BAKER, George Ernest Henry After a full life well lived, George died October 8, 2010 at the age of 94. He leaves his wife of 65 years, Rita, and his five children, Ken (Pam McCorquodale), Doug (Gail Hunt), Louise, Jenine (Mahe), and Gerry. He also leaves 11 grandchildren and three great-grandchildren. George liked baseball, scotch, camping and the outdoors, European history, old time fiddle music, winemaking, and dancing – probably in that order. And he loved his family. Despite losing his father and his step-father by the age of 12, he somehow knew how to be an excellent dad. Raised on the homestead in Saskatchewan and deprived of any formal education after grade eight, he supported and encouraged his children to receive a combined 85 years of education.

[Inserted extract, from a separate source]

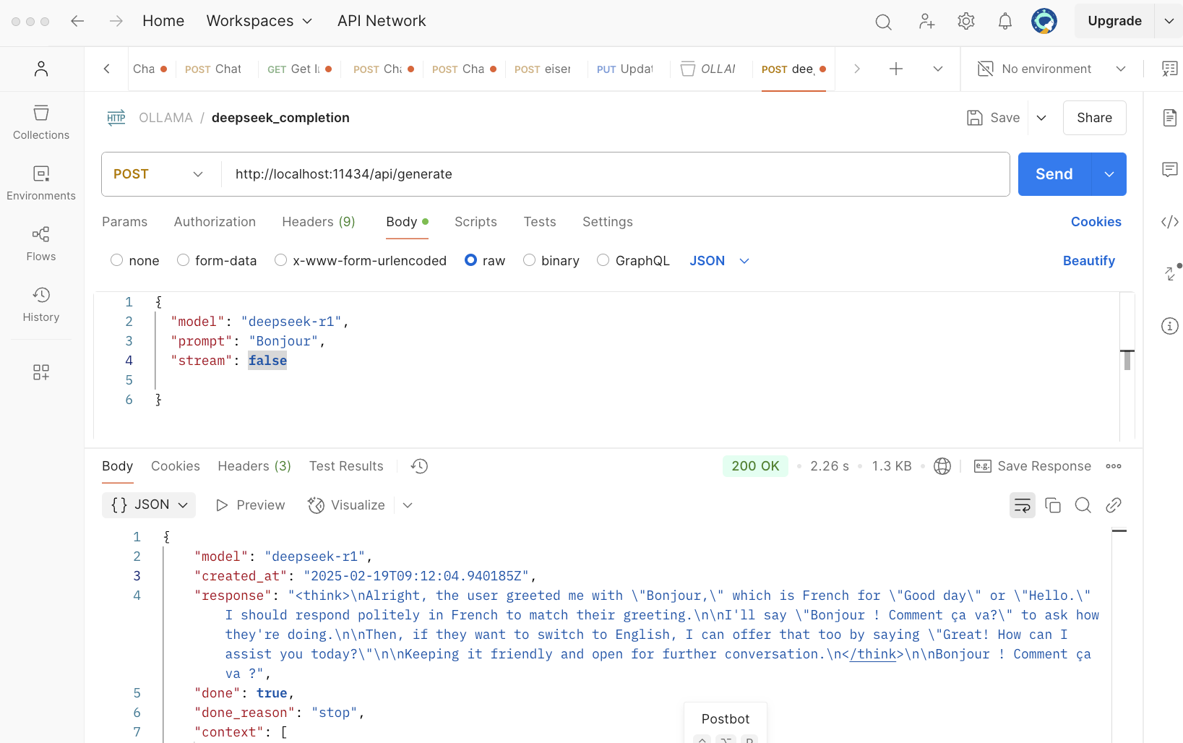Click the code snippet icon in right sidebar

George was a self-reliant man and gave much more than he took. He built his own house by hand and lived in it for 60 years. He was a profoundly honest man, incapable of telling a lie. In common with his generation, George understood duty and commitment: he finished every task he ever started and, as a member and officer of his union, pressed all his working life for workers’ rights. He worked for social justice before it had a name. George understood that it is the responsibility of each of us to make the world a better place. His standard advice was always “make yourself useful”. Whenever his children thanked him for his help, his reply was “just do the same for your kids”. Our special thanks go to George’s caregivers: Virnith, Gecelyn, Nelly, and Marlene whose tender and affectionate care and attention were a comfort to him and to his family.

Just after posting this, I headed to my Granny’s place. It was for two reasons: to say hi, and to pick up some gear for a surf weekend. I greeted her quickly, said hi to Virnith, her wonderful caretaker, and descended to the basemen to rummage around in the pile of stuff for my wetsuit. That in itself is always any experience: literally picking up memories from one era and placing them aside to find my symbols from another. I glanced left and saw my sister’s stuff jammed in there as well. ‘Oh yeah,’ I thought, ‘I guess she’s in Africa and needed a place to store her stuff.’

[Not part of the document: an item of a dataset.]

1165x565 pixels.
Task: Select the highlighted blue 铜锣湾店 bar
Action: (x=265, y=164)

I found my gear and headed upstairs, pausing at Grandpa’s workbench for a minute, and then up the steep, narrow stairs and into the  living room to sit and chat with Granny for a few minutes. I wasn’t sure how she was doing – my parents thought she was handling it, and life, pretty well, all things considered. As we talked, I looked down and saw the paper she was reading, weighted down with the magnifying glass and light she has used for years to help her see the words.

It was the obituary section, opened to my photo of my Grandfather, above. She kept talking. I couldn’t speak. I couldn’t think. I stumbled after a minute to try to make banal conversation, at least. How does someone read their husband’s obituary, after 65 years of marriage? What is it like? How does it feel? I have no reference for that set of thoughts and emotions. None at all. And what is triggered by that set of words that my father and his brother put together, which could just have easily been another set of words, describing a slightly different version of my Grandfather’s life and impact? What meaning do these words take for her, how different that is from the rest of us? At one point she let out the standard ‘Oh, to be young again!’, to which I exclaimed ‘You’ve been saying that for 30 years!’ with a smile. She laughed, smiled, and just briefly revealed a shine in her eyes, the first I’d seen in months. Then she caught herself. When I left the room and returned a few minutes later, she was reading the obituary again, the paper held close to her face.

In the three weeks since he died, I have been fairly disassociated, unaffected even. I rationalized it in the fact that we knew it was coming, and so did he. But at this moment it was impossible to avoid, and impossible not to be stunned by the event. I couldn’t help thinking that the paper, with her magnifying glass, would have made for a profound photo. But then I remembered that there are some photos you just can’t take. It doesn’t matter though, because your memories of those moments will be so much more vivid than the pixels could ever be.